THE PROBLEM: Will you swap every "computer-use agent" in the records for "screen-navigation agent" and keep everything else the same?

──────── DATA PROVIDED

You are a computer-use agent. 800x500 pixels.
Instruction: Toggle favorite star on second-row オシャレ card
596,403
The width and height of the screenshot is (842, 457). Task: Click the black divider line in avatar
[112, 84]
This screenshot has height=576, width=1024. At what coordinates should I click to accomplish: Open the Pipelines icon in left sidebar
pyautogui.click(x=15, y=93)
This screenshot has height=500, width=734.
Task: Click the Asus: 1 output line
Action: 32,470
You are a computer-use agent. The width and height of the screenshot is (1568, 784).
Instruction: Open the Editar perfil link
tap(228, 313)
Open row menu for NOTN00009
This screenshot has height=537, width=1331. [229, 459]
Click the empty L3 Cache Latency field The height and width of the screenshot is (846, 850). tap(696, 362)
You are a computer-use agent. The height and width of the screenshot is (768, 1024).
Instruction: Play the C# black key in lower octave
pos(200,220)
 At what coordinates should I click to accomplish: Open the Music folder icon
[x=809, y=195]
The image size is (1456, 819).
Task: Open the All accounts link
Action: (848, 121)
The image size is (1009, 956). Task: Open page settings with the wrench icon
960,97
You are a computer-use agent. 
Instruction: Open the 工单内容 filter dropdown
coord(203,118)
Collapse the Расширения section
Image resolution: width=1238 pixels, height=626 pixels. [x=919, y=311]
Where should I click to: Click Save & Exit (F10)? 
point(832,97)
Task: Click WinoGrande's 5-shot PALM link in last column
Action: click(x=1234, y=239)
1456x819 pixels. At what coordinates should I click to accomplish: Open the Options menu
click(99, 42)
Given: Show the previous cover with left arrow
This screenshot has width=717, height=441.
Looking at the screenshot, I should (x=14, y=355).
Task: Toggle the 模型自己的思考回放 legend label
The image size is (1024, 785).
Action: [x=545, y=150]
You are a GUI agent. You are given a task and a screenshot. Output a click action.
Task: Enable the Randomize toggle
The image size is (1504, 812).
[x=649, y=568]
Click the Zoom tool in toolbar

────────────────

RIGHT ANSWER:
You are a screen-navigation agent. 800x500 pixels.
Instruction: Toggle favorite star on second-row オシャレ card
596,403
The width and height of the screenshot is (842, 457). Task: Click the black divider line in avatar
[112, 84]
This screenshot has height=576, width=1024. At what coordinates should I click to accomplish: Open the Pipelines icon in left sidebar
pyautogui.click(x=15, y=93)
This screenshot has height=500, width=734.
Task: Click the Asus: 1 output line
Action: 32,470
You are a screen-navigation agent. The width and height of the screenshot is (1568, 784).
Instruction: Open the Editar perfil link
tap(228, 313)
Open row menu for NOTN00009
This screenshot has height=537, width=1331. [229, 459]
Click the empty L3 Cache Latency field The height and width of the screenshot is (846, 850). tap(696, 362)
You are a screen-navigation agent. The height and width of the screenshot is (768, 1024).
Instruction: Play the C# black key in lower octave
pos(200,220)
 At what coordinates should I click to accomplish: Open the Music folder icon
[x=809, y=195]
The image size is (1456, 819).
Task: Open the All accounts link
Action: (848, 121)
The image size is (1009, 956). Task: Open page settings with the wrench icon
960,97
You are a screen-navigation agent. 
Instruction: Open the 工单内容 filter dropdown
coord(203,118)
Collapse the Расширения section
Image resolution: width=1238 pixels, height=626 pixels. [x=919, y=311]
Where should I click to: Click Save & Exit (F10)? 
point(832,97)
Task: Click WinoGrande's 5-shot PALM link in last column
Action: click(x=1234, y=239)
1456x819 pixels. At what coordinates should I click to accomplish: Open the Options menu
click(99, 42)
Given: Show the previous cover with left arrow
This screenshot has width=717, height=441.
Looking at the screenshot, I should (x=14, y=355).
Task: Toggle the 模型自己的思考回放 legend label
The image size is (1024, 785).
Action: [x=545, y=150]
You are a GUI agent. You are given a task and a screenshot. Output a click action.
Task: Enable the Randomize toggle
The image size is (1504, 812).
[x=649, y=568]
Click the Zoom tool in toolbar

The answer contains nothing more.